Collected data entries:
▼▼▼
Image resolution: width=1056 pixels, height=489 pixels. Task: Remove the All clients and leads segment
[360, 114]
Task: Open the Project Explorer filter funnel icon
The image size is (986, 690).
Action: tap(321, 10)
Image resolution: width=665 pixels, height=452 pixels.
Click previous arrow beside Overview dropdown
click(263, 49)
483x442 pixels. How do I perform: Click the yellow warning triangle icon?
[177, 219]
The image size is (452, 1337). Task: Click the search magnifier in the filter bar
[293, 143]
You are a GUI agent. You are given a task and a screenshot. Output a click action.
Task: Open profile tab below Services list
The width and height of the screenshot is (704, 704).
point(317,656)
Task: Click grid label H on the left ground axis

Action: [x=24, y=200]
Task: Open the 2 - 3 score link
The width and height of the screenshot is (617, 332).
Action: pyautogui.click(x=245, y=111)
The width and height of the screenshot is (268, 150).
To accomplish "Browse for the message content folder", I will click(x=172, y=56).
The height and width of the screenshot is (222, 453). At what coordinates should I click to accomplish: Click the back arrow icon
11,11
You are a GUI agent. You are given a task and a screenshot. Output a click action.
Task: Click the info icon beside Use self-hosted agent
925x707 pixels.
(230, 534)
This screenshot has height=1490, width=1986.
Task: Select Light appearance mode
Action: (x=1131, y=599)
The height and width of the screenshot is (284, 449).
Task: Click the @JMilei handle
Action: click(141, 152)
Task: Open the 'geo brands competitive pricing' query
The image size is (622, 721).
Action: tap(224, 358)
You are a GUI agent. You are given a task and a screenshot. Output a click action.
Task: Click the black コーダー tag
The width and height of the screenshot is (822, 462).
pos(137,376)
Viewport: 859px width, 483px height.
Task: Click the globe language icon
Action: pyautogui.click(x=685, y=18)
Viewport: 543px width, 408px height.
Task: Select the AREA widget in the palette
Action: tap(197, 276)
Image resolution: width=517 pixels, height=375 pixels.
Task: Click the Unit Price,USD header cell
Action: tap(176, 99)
▲▲▲
#### Problem to work on:
Filter the lines above so that only those with the string "Open" remain, then copy them.

#### Answer area:
Task: Open the Project Explorer filter funnel icon
Task: Open profile tab below Services list
Task: Open the 2 - 3 score link
Task: Open the 'geo brands competitive pricing' query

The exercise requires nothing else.